Saved data entries:
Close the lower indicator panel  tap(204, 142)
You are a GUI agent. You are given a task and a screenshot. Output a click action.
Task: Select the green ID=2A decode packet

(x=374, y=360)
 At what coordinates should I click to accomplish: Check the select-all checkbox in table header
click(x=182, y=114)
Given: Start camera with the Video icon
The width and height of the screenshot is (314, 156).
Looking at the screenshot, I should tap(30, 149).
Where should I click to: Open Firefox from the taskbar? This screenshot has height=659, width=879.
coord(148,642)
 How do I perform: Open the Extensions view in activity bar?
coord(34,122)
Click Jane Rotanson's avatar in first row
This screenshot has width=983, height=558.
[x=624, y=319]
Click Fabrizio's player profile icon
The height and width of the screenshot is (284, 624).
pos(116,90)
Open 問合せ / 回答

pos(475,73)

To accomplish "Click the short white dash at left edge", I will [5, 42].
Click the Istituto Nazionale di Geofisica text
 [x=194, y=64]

- _EXERCISE AIM_
Given the word "icon", show every line of the records that contains it.

- _RESPONSE_
Given: Start camera with the Video icon
Click Fabrizio's player profile icon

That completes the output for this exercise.